Cette bande dessinée est pétrie d'idiosyncrasies, à commencer par celles de Philippe Druillet. Ce n'est pas du Druillet, mais le lien spirituel est présent, respectueux, et conforme à l'esprit. À bien des égards, la narration reprend des caractéristiques d'écriture de bande dessinée des années 1970, rendant la lecture différente, moins fluide, avec des récitatifs moins polis par une écriture normalisée. En cela, cette bande dessinée s'apprécie au regard de l'œuvre de Philippe Druillet, avec la conscience d'être réalisée par des disciples et pas par le maître, sans pouvoir prétendre faire aussi bien, en particulier sur le plan graphique. D'un autre côté, il est quand même possible de l'envisager pour elle-même, comme un récit de science-fiction métaphysique, autoréflexif, sur la nature même d'un récit et sa façon de s'autoalimenter dans une littérature ayant conscience de sa propre existence, de ses prédécesseurs.
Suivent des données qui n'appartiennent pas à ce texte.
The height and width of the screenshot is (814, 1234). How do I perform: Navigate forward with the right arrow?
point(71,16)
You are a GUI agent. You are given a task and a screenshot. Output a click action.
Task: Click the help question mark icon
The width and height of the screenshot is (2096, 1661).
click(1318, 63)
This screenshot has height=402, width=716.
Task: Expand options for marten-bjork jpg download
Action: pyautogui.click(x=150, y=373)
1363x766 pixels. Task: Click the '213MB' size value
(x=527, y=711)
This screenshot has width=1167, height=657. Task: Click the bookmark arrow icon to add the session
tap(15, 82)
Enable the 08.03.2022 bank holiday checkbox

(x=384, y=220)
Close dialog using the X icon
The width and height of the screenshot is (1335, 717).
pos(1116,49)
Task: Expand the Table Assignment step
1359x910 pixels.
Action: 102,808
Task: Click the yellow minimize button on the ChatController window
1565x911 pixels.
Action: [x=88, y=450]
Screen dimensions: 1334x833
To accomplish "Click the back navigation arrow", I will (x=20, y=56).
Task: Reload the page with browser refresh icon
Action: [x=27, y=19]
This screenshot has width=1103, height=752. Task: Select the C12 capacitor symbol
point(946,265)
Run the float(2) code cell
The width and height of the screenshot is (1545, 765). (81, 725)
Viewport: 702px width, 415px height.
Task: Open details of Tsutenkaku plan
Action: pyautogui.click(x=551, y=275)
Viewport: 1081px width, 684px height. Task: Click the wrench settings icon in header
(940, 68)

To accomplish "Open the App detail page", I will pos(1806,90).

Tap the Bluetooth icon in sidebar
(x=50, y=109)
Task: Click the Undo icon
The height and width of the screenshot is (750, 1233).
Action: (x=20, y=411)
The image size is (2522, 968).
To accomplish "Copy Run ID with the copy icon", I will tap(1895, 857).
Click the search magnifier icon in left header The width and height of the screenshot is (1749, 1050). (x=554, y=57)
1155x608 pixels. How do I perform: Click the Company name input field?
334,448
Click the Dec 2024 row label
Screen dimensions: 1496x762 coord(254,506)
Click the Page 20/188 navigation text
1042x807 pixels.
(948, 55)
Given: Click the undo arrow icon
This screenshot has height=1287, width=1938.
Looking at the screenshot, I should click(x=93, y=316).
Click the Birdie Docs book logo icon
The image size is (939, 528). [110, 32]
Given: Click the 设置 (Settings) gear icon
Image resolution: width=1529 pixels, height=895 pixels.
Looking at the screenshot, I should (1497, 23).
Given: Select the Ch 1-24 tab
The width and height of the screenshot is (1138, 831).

"Cette bande dessinée est pétrie d'idiosyncrasies" ; point intéressant, car je me demande si l'on peut rendre hommage à Druillet ou reprendre son univers sans être "contraint" d'imiter la partie graphique. Je pense que l'œuvre de Druillet se caractérise par une indivisibilité de la narration et du dessin. L'exercice est donc ardu, mais empêche peut-être l'artiste de pouvoir faire autre chose que du Druillet ou en tout cas de s'en rapprocher.
RépondreSupprimerJe suis convaincu qu'on ne peut pas rendre hommage à Druillet sans imiter sa partie graphique. Je n'avais lu qu'une seule aventure de Lone Sloane : Salammbô, et ce sont les dessins plus que l'histoire qui m'avaient mis à genou. Du coup, ce n'était pas la suite des aventures de Lone Sloane que je cherchais dans cette BD.
SupprimerJ'avais feuilleté Babel une première fois à la FNAC et l'avait reposé. C'est en lisant une interview de Druillet, Cazaux-Zago et Avramoglou dans le mensuel dBD que je me suis dis que ça devait pouvoir fonctionner... et j'ai cédé à la tentation. En effet j'aime beaucoup l'univers visuel de Druillet, et il ne me vient pas à l'esprit d'autre bédéaste qui navigue dans les mêmes eaux.